Oppenheim regards international law as law because of the following two reasons: firstly, international law is constantly recognized as law in practice, the Government of different States feel that they are legally as well as morally bound to follow it; secondly, while breaking it, States never deny its legal existence, rather they recognise its existence and try to interpret international law as justifying their conduct.

According to Brierly:

the best evidence for the existence of international law is that every State recognizes that it does exist and that it is itself under obligation to observe it. States may often violate international law, just as individuals often violate municipal law; but no more than individuals do, States defend their violations by claiming that they are above the law.

As pointed out by Edward Collins: International law is created and is deemed to be legally binding by authoritative national and international decision makers because they understand that generally agreed upon rules and principles of action serve the indispensable function of providing a basis for the orderly management of international relations.

According to Starke, international law is really law.

He has put forward four main arguments:

  1. firstly, in many primitive communities, a system of law existed without there being a formal legislative authority;
  2. secondly, international legislation in the form of law-making treaties and conventions has come into existence today;
  3. thirdly, the authoritative agencies responsible for the maintenance of international intercourse do not regard international law as merely a moral code;
  4. lastly, the United Nations is based on the true legality of international law.

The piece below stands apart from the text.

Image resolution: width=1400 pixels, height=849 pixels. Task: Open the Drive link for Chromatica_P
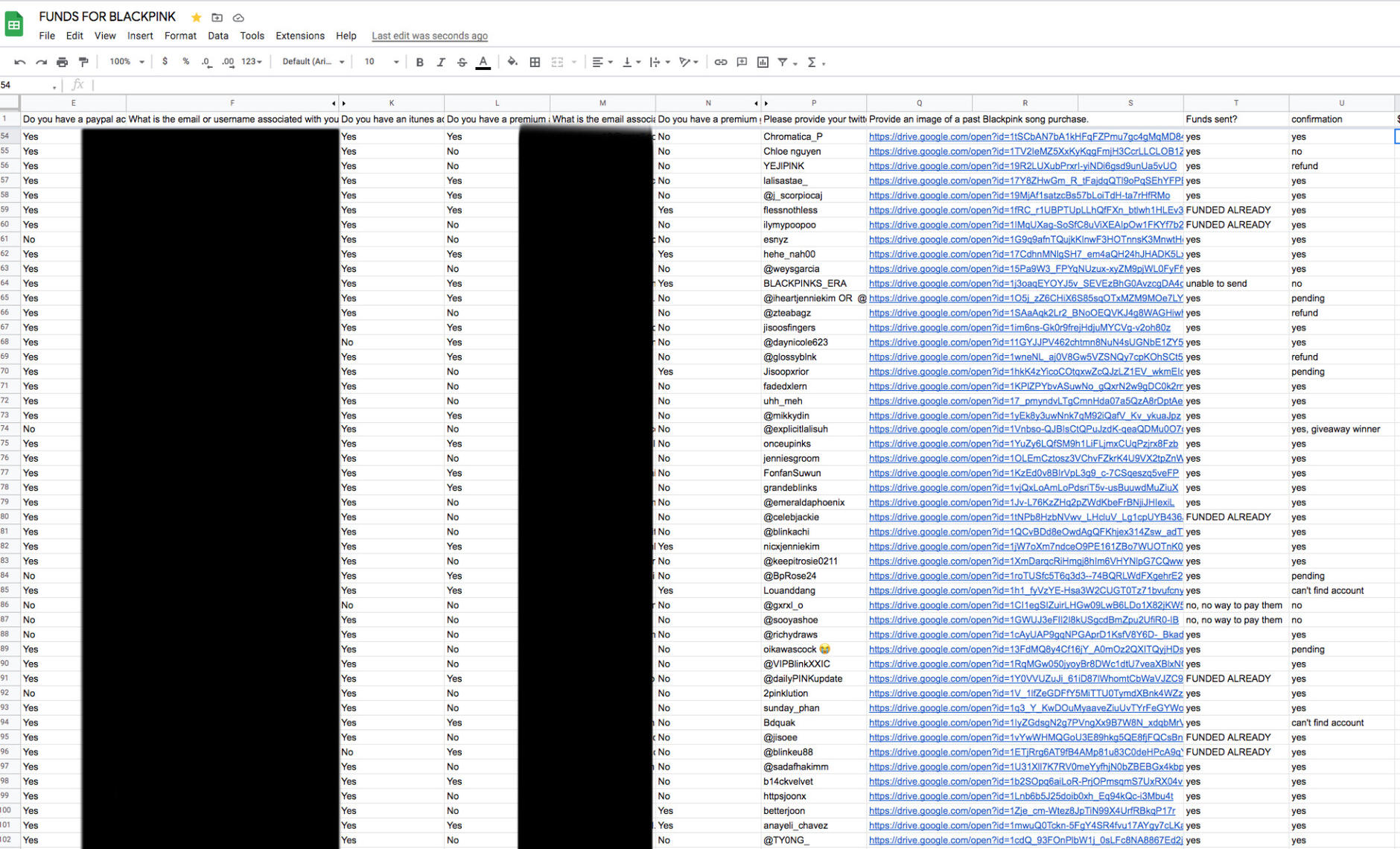tap(1025, 137)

The arguments of the jurists who regard international law as really law, may be summed up as follows:

  1. The term law cannot be limited to rules of conduct enacted by a sovereign authority. Customary rules of law do exist viz. common law of England. The rules laid down by treaties are binding although they do not emanate from a sovereign political authority. The procedure for formulating international rules is well settled by means of treaties, etc.
  2. When international questions arise, States do not rely upon moral arguments but rely upon treaties, precedents and opinions of specialists. Thus, States do not deny the existence of international law. In some States (e.g. USA and UK), international law is treated as part of their own law (Paquete v. Habanna (1900) 175 US 677), As aptly remarked by Prof. Hart, international law is law because States regard it as law. Nothing need be further proved.
  3. International conferences and conventions also treat international law as law in its true sense. The United Nations is based on the true legality of international law. As per statute of the International Court of Justice, the Court to decide disputes as are submitted to it in accordance with international law. The Court's decisions are binding upon the parties to a dispute, and under certain conditions its decisions can be enforced. Besides this there are a variety of International Tribunals such as International Tribunal for the Law of the Sea.
  4. So far as sanction in law is concerned, international law does not completely lack it.
  5. International law is not very frequently violated.
Thousands of treaties have been concluded by the States, but the instances of their violation are very few. Rules regarding immunities provided to diplomatic agents are generally observed. Other rules of international law including the laws of warfare are also observed usually. Every State or municipal law is violated. Frequent violations of law indicate the weakness of enforcement machinery and have nothing to do with the legality of the rules.

Oppenheim observed that:

while the frequency of the violations of international law may strain its legal force to breaking point, the formal (though often cynical) affirmation of its binding nature is not without significance.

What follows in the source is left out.